The 15-member Security Council observed a minute’s silence after the announcement, which was made at the start of a session on Yemen’s humanitarian crisis.
No further details on his death were immediately available.
Mr Boutros-Ghali had received a phone call from Egyptian President Abdel Fattah al-Sisi last Thursday, after being admitted to hospital, Egyptian press reported.
CONTROVERSY
A former Egyptian foreign minister, Mr Boutros-Ghali led the world body during one of its most difficult times, with crises in Somalia, Rwanda, the Middle East and the former Yugoslavia.
His five years in office were clouded by controversy, especially about perceived UN inaction over the 1994 Rwandan genocide and Angolan civil war of the 1990s.
To some, he was an effective diplomat who was caught in a rift between the UN and the United States. Others, most notably in Washington, saw him as a symbol of all that was wrong with the organisation.
He was often jeered, and often waded into crowds to confront protesters when security guards permitted. “I am used to fundamentalists in Egypt arguing with me,” he told Reuters.
He shocked many in Sarajevo when he said he was not trying to belittle the horrors in Bosnia but that there were other countries where the “total dead was greater than here”.
He was born on 14 November 1922 into a Coptic Christian family in Cairo, and educated at Cairo University and in Paris, where he established a lifelong connection with France.

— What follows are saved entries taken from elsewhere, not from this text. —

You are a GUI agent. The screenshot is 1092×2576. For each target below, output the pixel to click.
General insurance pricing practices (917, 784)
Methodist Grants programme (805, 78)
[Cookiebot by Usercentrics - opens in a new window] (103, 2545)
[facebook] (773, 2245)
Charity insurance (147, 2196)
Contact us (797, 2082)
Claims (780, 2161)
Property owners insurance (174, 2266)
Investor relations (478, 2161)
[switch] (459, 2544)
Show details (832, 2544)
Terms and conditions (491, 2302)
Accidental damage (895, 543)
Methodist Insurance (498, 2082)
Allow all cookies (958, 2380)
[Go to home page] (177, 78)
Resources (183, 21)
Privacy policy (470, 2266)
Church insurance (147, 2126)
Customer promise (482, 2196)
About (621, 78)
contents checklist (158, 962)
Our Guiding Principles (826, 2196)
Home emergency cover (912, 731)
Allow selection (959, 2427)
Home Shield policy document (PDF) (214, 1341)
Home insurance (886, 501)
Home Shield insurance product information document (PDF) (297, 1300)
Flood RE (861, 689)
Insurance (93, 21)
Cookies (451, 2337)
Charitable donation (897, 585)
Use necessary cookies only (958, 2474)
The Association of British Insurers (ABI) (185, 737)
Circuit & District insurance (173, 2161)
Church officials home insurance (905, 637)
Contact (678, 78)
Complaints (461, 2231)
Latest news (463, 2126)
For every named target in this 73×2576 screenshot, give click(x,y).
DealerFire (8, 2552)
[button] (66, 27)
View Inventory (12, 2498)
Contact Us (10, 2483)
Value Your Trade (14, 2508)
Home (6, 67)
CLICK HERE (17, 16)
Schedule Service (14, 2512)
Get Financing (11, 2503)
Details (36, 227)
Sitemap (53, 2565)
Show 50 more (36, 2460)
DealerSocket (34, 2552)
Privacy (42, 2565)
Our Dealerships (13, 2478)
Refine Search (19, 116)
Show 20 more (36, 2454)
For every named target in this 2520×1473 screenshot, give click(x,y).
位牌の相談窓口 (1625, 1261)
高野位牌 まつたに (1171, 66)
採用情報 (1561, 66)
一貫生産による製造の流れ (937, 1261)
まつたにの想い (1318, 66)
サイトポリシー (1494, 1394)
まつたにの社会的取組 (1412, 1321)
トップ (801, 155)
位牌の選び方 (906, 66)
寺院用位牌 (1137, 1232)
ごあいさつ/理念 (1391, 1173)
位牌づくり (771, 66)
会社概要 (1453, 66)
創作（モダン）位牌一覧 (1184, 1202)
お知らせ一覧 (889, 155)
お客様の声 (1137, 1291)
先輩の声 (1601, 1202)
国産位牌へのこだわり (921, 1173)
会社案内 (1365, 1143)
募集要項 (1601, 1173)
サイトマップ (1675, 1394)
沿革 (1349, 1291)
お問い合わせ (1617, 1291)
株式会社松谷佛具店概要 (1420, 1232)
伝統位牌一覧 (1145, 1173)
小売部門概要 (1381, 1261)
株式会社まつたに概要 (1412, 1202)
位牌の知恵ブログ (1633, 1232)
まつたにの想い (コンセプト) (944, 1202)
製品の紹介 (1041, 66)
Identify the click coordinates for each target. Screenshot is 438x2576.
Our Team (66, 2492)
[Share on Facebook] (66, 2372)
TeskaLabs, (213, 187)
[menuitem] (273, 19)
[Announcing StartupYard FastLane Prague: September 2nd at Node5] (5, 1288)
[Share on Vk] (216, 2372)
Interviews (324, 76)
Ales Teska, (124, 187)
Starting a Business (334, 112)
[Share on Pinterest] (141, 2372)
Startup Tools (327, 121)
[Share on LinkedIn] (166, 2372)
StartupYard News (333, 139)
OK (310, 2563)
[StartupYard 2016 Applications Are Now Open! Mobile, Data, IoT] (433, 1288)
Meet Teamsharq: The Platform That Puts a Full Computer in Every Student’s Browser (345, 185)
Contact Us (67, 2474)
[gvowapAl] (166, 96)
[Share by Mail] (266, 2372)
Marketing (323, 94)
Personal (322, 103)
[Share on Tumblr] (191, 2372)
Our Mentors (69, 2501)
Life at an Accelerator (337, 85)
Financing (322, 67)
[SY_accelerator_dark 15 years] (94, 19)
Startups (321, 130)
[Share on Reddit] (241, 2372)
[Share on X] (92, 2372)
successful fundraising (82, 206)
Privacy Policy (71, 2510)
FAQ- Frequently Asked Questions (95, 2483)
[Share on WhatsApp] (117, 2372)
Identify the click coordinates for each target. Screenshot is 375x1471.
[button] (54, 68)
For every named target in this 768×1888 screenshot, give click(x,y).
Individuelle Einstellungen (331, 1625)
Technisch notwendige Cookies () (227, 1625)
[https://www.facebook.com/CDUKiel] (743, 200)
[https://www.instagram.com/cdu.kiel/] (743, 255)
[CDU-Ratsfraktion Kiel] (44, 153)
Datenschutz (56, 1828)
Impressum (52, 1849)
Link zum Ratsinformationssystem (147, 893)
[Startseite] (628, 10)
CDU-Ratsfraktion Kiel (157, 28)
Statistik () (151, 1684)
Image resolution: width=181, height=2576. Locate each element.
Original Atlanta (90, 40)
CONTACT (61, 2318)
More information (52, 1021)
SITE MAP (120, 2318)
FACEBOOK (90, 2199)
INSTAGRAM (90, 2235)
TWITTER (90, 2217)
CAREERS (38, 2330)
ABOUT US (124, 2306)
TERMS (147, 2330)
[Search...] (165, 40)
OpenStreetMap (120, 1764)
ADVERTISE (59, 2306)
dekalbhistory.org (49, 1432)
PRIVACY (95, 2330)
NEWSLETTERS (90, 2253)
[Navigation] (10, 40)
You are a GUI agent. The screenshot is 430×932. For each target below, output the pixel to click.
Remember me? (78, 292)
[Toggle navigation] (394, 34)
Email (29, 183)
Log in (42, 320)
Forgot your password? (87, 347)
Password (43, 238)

He went on to study international relations at Columbia University in New York and became Egypt’s foreign minister in 1977, under president Anwar al-Sadat.
After leaving the UN, Mr Boutros-Ghali served from 1998 to 2002 as secretary general of La Francophonie – a grouping of French-speaking nations.
In 2004, he was named the president of Egypt’s new human rights council, a body created by then-Egyptian leader Hosni Mubarak amid US pressure on Arab nations for democratic reform.